Por favor, reproduce sin ningún cambio todo lo que va desde la línea que contiene "You are a computer-use agent. Viewport: 700px" hasta el final de los registros, ambos extremos incluidos.

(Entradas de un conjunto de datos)
»»

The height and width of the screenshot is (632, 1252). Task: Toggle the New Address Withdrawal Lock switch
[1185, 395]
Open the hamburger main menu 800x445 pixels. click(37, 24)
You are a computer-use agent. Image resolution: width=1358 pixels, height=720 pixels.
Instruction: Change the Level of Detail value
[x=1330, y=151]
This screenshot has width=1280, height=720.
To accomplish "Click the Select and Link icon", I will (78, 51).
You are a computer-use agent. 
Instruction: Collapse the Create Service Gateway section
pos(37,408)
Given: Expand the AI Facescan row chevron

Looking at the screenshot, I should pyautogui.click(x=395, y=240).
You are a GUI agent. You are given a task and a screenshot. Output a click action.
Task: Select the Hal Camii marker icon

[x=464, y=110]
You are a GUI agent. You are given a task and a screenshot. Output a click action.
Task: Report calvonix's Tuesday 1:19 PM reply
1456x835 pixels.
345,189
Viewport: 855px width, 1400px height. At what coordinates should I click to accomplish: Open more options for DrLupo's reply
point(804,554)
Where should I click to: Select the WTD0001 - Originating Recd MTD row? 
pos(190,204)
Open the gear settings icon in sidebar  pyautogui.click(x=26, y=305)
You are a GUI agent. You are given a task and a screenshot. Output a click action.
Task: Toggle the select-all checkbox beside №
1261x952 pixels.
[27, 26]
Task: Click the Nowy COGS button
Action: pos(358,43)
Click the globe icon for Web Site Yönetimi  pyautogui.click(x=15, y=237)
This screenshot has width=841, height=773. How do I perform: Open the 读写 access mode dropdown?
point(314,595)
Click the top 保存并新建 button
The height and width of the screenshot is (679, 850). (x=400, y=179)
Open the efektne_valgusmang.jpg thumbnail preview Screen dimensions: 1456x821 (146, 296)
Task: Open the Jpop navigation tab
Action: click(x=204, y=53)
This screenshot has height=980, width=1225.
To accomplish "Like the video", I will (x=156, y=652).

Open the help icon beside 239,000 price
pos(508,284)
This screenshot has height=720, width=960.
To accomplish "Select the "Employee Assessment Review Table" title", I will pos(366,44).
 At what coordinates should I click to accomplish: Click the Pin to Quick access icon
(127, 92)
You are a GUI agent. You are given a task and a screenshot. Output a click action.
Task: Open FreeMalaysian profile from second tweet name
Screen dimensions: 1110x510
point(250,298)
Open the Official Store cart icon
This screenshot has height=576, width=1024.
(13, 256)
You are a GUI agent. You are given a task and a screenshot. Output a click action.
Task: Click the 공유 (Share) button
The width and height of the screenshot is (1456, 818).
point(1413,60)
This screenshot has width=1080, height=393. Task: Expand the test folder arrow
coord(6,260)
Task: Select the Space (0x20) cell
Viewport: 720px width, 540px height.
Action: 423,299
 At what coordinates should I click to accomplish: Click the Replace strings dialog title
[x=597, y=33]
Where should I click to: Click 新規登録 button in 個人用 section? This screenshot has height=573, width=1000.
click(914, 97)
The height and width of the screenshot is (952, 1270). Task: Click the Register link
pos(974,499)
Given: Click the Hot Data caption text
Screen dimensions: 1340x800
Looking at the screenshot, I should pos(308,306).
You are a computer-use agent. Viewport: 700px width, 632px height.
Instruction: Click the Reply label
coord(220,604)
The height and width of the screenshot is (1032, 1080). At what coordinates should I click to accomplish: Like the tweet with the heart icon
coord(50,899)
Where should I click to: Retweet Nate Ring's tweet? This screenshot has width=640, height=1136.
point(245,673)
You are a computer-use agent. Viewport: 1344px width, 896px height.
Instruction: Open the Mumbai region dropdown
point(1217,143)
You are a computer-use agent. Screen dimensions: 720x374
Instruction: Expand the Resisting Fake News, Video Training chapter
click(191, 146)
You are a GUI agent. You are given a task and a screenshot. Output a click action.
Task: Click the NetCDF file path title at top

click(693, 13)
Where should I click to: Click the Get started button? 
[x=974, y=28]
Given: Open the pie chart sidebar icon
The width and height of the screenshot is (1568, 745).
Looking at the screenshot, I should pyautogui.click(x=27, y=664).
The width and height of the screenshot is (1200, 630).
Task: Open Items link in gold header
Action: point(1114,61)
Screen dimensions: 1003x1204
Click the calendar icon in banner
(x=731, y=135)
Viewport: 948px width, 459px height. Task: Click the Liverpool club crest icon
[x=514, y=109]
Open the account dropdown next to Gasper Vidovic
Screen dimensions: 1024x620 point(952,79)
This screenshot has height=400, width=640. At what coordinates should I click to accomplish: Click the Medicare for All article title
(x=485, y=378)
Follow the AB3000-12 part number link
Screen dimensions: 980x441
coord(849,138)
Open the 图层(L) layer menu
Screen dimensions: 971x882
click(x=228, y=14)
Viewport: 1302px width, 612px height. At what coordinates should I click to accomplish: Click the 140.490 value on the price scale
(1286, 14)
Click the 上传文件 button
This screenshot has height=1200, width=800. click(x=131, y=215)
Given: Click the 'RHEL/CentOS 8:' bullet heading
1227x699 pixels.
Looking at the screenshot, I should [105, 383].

««

> [Resultado del ejercicio]
You are a computer-use agent. Viewport: 700px width, 632px height.
Instruction: Click the Reply label
coord(220,604)
The height and width of the screenshot is (1032, 1080). At what coordinates should I click to accomplish: Like the tweet with the heart icon
coord(50,899)
Where should I click to: Retweet Nate Ring's tweet? This screenshot has width=640, height=1136.
point(245,673)
You are a computer-use agent. Viewport: 1344px width, 896px height.
Instruction: Open the Mumbai region dropdown
point(1217,143)
You are a computer-use agent. Screen dimensions: 720x374
Instruction: Expand the Resisting Fake News, Video Training chapter
click(191, 146)
You are a GUI agent. You are given a task and a screenshot. Output a click action.
Task: Click the NetCDF file path title at top

click(693, 13)
Where should I click to: Click the Get started button? 
[x=974, y=28]
Given: Open the pie chart sidebar icon
The width and height of the screenshot is (1568, 745).
Looking at the screenshot, I should pyautogui.click(x=27, y=664).
The width and height of the screenshot is (1200, 630).
Task: Open Items link in gold header
Action: point(1114,61)
Screen dimensions: 1003x1204
Click the calendar icon in banner
(x=731, y=135)
Viewport: 948px width, 459px height. Task: Click the Liverpool club crest icon
[x=514, y=109]
Open the account dropdown next to Gasper Vidovic
Screen dimensions: 1024x620 point(952,79)
This screenshot has height=400, width=640. At what coordinates should I click to accomplish: Click the Medicare for All article title
(x=485, y=378)
Follow the AB3000-12 part number link
Screen dimensions: 980x441
coord(849,138)
Open the 图层(L) layer menu
Screen dimensions: 971x882
click(x=228, y=14)
Viewport: 1302px width, 612px height. At what coordinates should I click to accomplish: Click the 140.490 value on the price scale
(1286, 14)
Click the 上传文件 button
This screenshot has height=1200, width=800. click(x=131, y=215)
Given: Click the 'RHEL/CentOS 8:' bullet heading
1227x699 pixels.
Looking at the screenshot, I should [105, 383].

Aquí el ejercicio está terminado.